READING TEXT →

Distributed Time
TL;DR
There is no global clock in distributed systems. Physical clocks drift and can't provide ordering guarantees. Use logical clocks (Lamport, Vector) for causality tracking and hybrid clocks (HLC) when you need both causality and wall-clock time. Physical time is good for humans; logical time is good for machines.
The Problem With Physical Time
Clock Drift
Every computer has a quartz crystal oscillator. They're cheap but imprecise:
- Typical drift: 10-200 ppm (parts per million)
- 100 ppm = 8.6 seconds/day
- After a week: ~1 minute off
True time: |────────────────────────────────|
0 1 day
Server A: |─────────────────────────────────|
0 1 day + 17 sec
Server B: |───────────────────────────────|
0 1 day - 8 secNTP Synchronization
Network Time Protocol synchronizes clocks, but imperfectly:
- LAN accuracy: 1-10 ms typical
- WAN accuracy: 10-100 ms
- Spikes during network issues
NTP correction:
Before: Server clock 500ms ahead
After: Clock slewed/stepped back
t=1000ms t=1001ms t=1002ms t=1001ms t=1002ms
↑
Time went backwards!Leap Seconds
UTC occasionally adds leap seconds. Clocks might:
- Jump forward (missing a second)
- Repeat a second (same timestamp twice)
- "Smear" over hours (Google's approach)
Why Ordering Matters
The Timestamp Ordering Problem
Server A (clock fast): write(x, "A") at 10:00:05.000
Server B (clock slow): write(x, "B") at 10:00:03.000
Actual wall-clock order: B happened first
Timestamp order: A appears first
If using Last-Writer-Wins: wrong value wins!Causality Violations
Message ordering failure:
Alice → Bob: "Want to grab lunch?" [t=10:00:01.000]
Bob → Alice: "Sure, where?" [t=10:00:00.500 - clock behind!]
Displayed to Alice:
Bob: "Sure, where?"
Alice: "Want to grab lunch?"
↑ Nonsensical orderLamport Clocks
Definition
A logical clock that provides a partial ordering of events.
Rules:
- Each process maintains a counter
- On local event: increment counter
- On send: attach counter, then increment
- On receive: counter = max(local, received) + 1
Example
Process A Process B Process C
│ │ │
1 (internal) │ │
│ │ │
2 ─────────────────►3 │
│ (received 2, │
│ max(0,2)+1=3) │
│ │ │
│ 4 ─────────────────►5
│ │ │
3 │ │
│ │ │Lamport Clock Properties
Provides:
- If A → B (A causally precedes B), then L(A) < L(B)

STORED DATA →

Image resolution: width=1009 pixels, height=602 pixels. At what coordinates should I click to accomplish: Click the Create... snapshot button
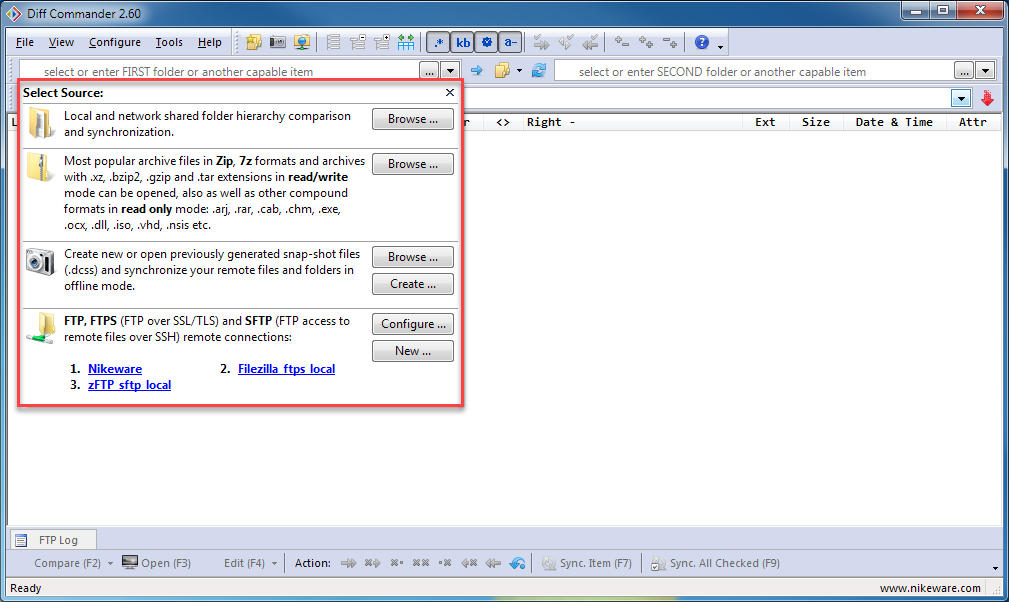[x=412, y=284]
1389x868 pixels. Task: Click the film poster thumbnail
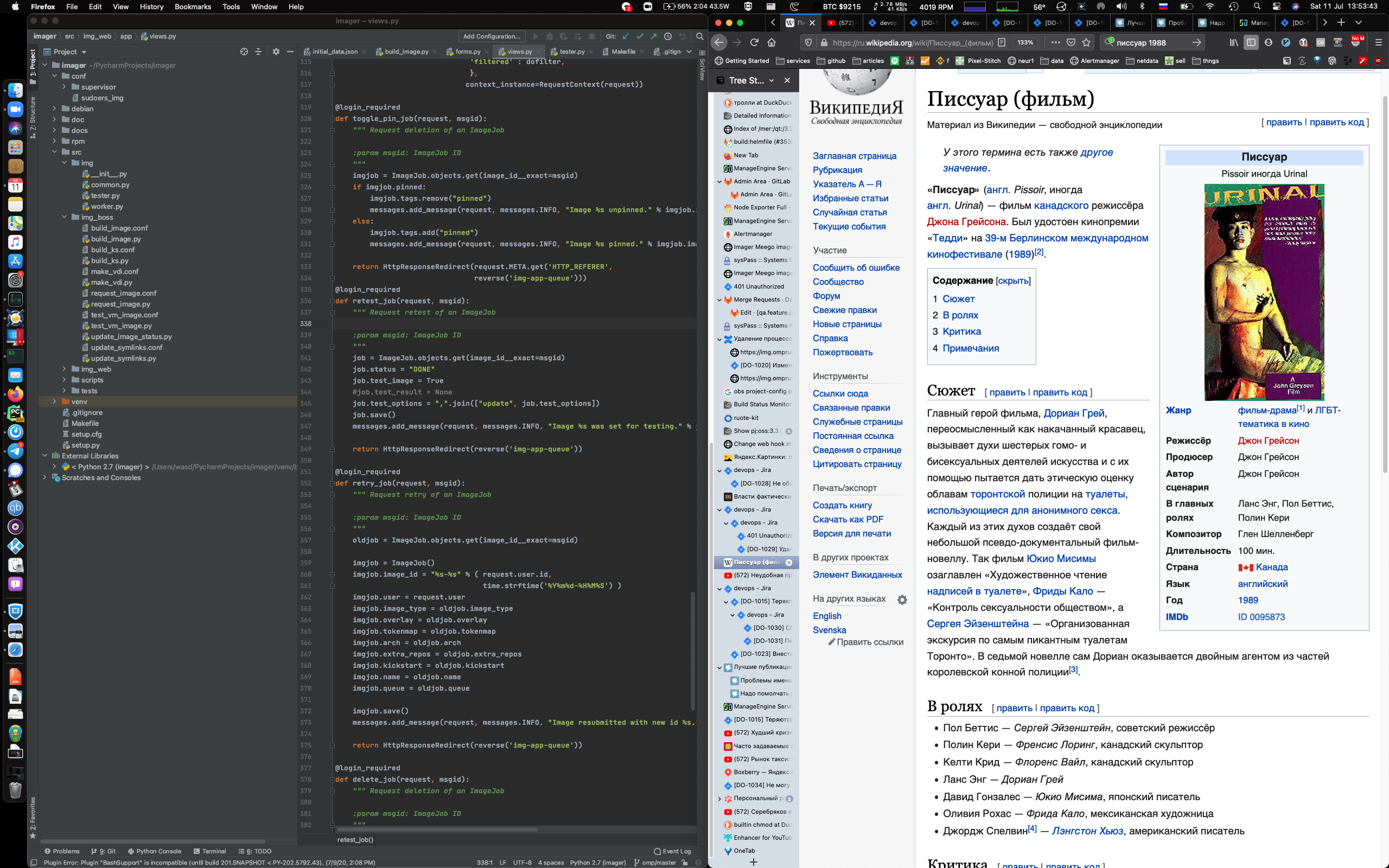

SET OF TASKS →
1 - List every rule that the distributed time text gives for how a Lamport clock counter is maintained and updated.
2 - Reproduce the passage of the distributed time text between "The Problem With" and "(parts per million)", inclusive.
3 - Write the next part of the text on distributed time, picking up from its final line.

EXERCISE RESPONSES →
1 -
- Each process maintains a counter
- On local event: increment counter
- On send: attach counter, then increment
- On receive: counter = max(local, received) + 1

2 -
The Problem With Physical Time
Clock Drift
Every computer has a quartz crystal oscillator. They're cheap but imprecise:
- Typical drift: 10-200 ppm (parts per million)

3 -
Does NOT provide:
- If L(A) < L(B), we cannot conclude A → B
- They might be concurrent
L(A) = 5, L(B) = 7
Possible interpretations:
1. A caused B (A → B)
2. A and B are concurrent, happened to get these values
3. B happened before A in real time, but didn't cause itTotal Ordering with Lamport Clocks
Break ties with process ID:
Event ordering: (timestamp, process_id)
Event at A: (5, A)
Event at B: (5, B)
Order: (5, A) < (5, B) (assuming A < B alphabetically)This gives a consistent total order, but it's arbitrary for concurrent events.
Vector Clocks
Definition
A vector of counters, one per process. Tracks causality precisely.
Rules:
- Each process has a vector of N counters (N = number of processes)
- On local event: increment own position
- On send: attach entire vector, increment own position
- On receive: merge vectors (component-wise max), then increment own
Example
Process A Process B Process C
[A:1, B:0, C:0] │ │
│ │ │
[A:2, B:0, C:0]──────►[A:2, B:1, C:0] │
│ │ │
│ [A:2, B:2, C:0]─────────►[A:2, B:2, C:1]
│ │ │
[A:3, B:0, C:0] │ │
│ │ │Comparing Vector Clocks
V1 ≤ V2 iff ∀i: V1[i] ≤ V2[i]
V1 < V2 iff V1 ≤ V2 and V1 ≠ V2
V1 || V2 iff ¬(V1 ≤ V2) and ¬(V2 ≤ V1) (concurrent)Examples:
[2, 3, 1] < [2, 4, 1] ✓ (causally before)
[2, 3, 1] < [3, 3, 1] ✓ (causally before)
[2, 3, 1] || [2, 2, 2] (concurrent: 3>2 but 1<2)
[2, 3, 1] || [1, 4, 1] (concurrent: 2>1 but 3<4)Vector Clock Properties
Provides:
- V(A) < V(B) ⟺ A → B (causally precedes)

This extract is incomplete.